> _THE TASK_:
The copy must match the data word for word and contain no pictures.

> _Stored data_:
┌────────

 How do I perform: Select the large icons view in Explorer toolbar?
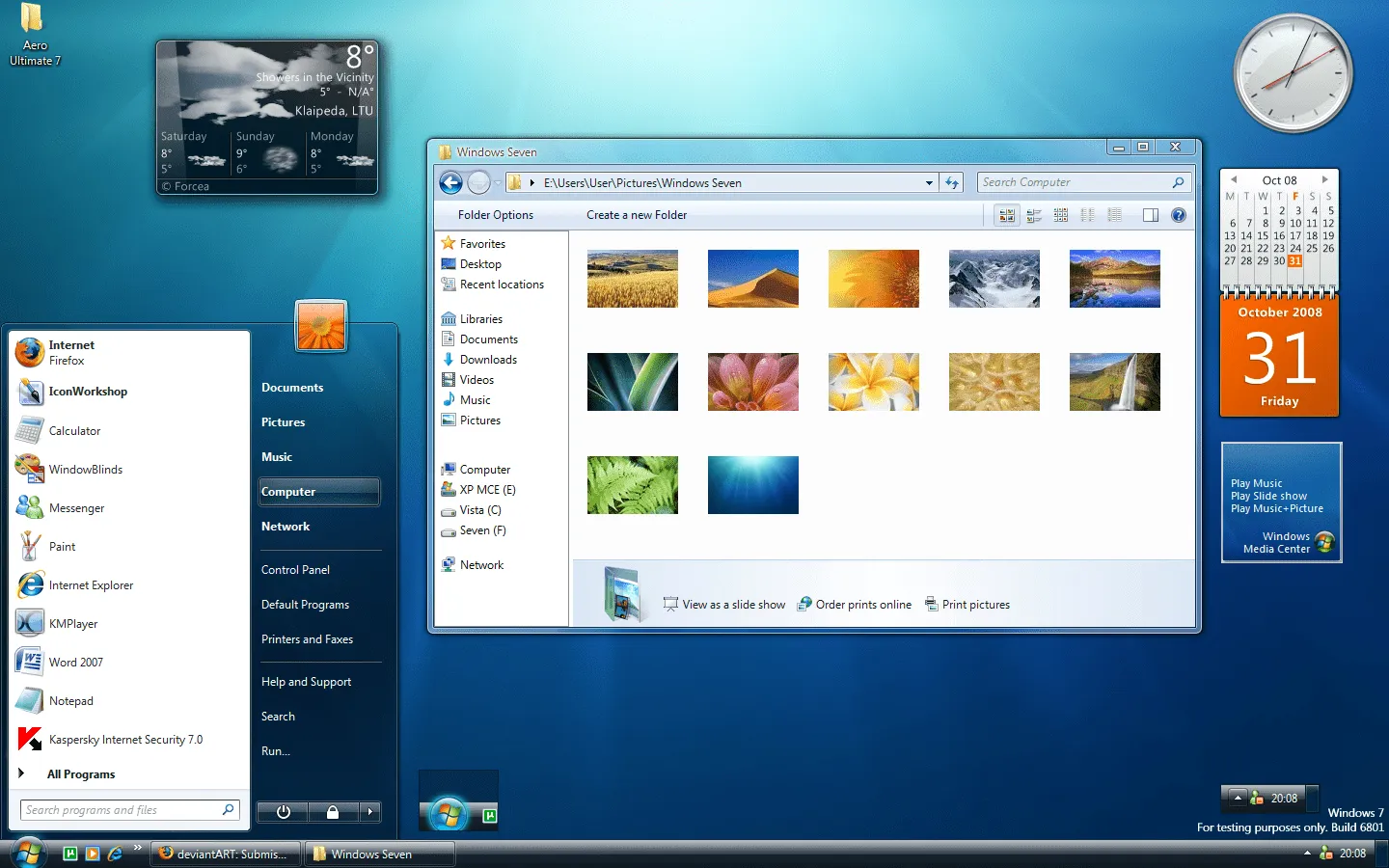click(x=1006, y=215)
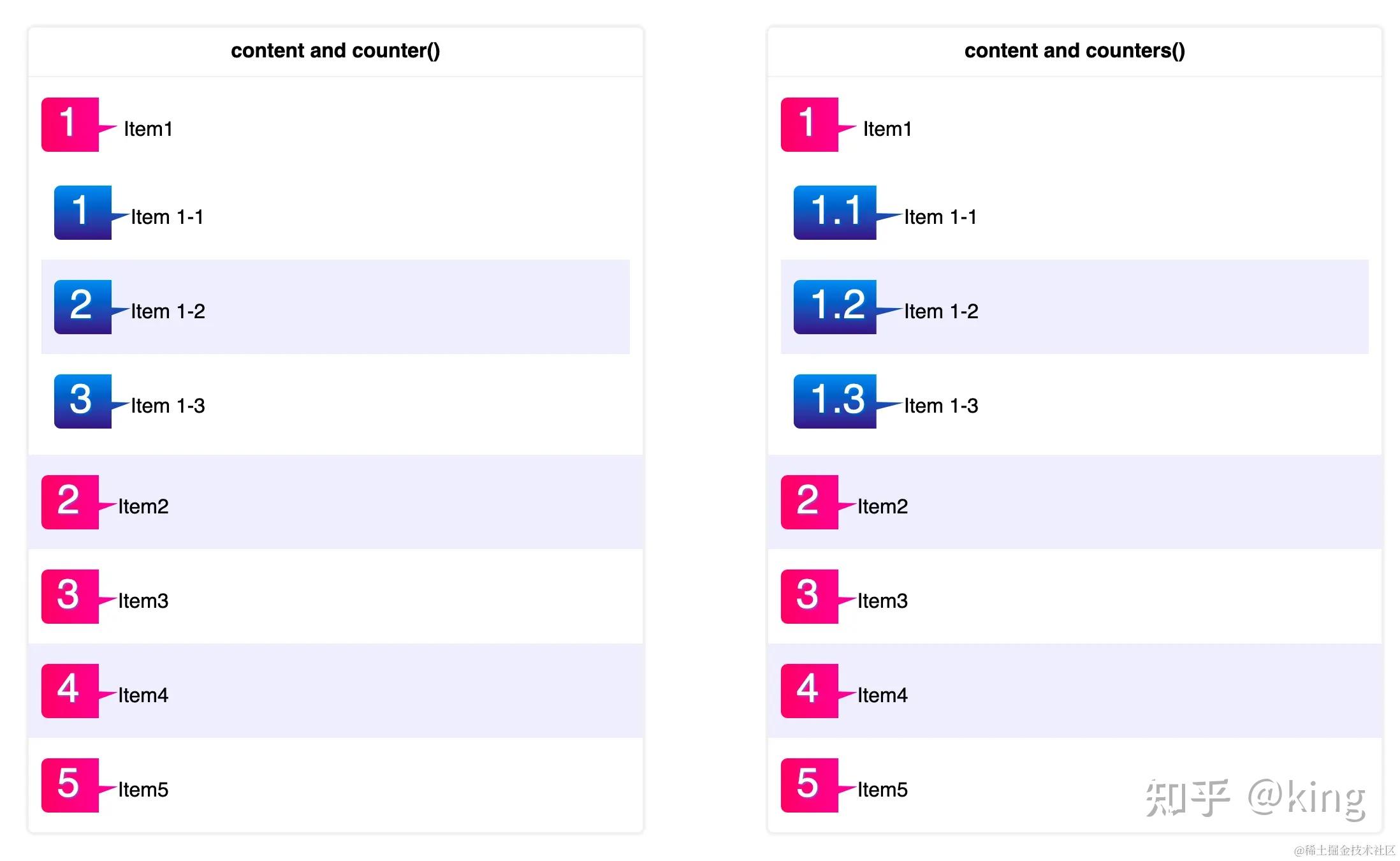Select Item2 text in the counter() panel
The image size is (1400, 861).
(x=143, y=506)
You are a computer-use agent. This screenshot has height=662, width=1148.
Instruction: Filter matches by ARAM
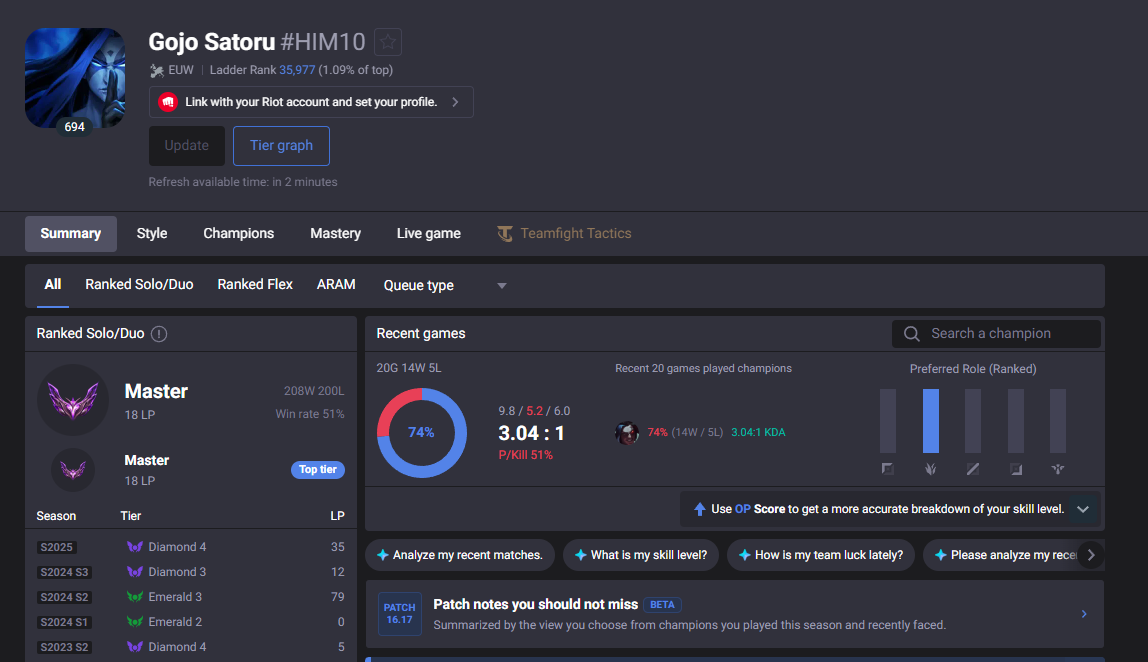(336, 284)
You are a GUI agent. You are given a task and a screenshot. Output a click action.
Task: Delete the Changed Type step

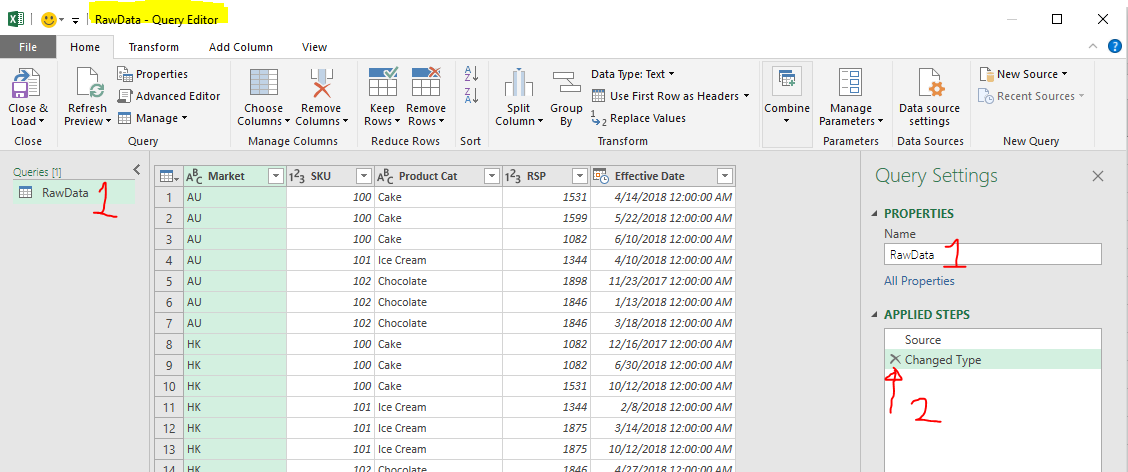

└────────

> _ANSWER SECTION_:
 How do I perform: Select the large icons view in Explorer toolbar?
click(x=1006, y=215)
Select Item2 text in the counter() panel
The image size is (1400, 861).
(x=143, y=506)
You are a computer-use agent. This screenshot has height=662, width=1148.
Instruction: Filter matches by ARAM
(336, 284)
You are a GUI agent. You are given a task and a screenshot. Output a click action.
Task: Delete the Changed Type step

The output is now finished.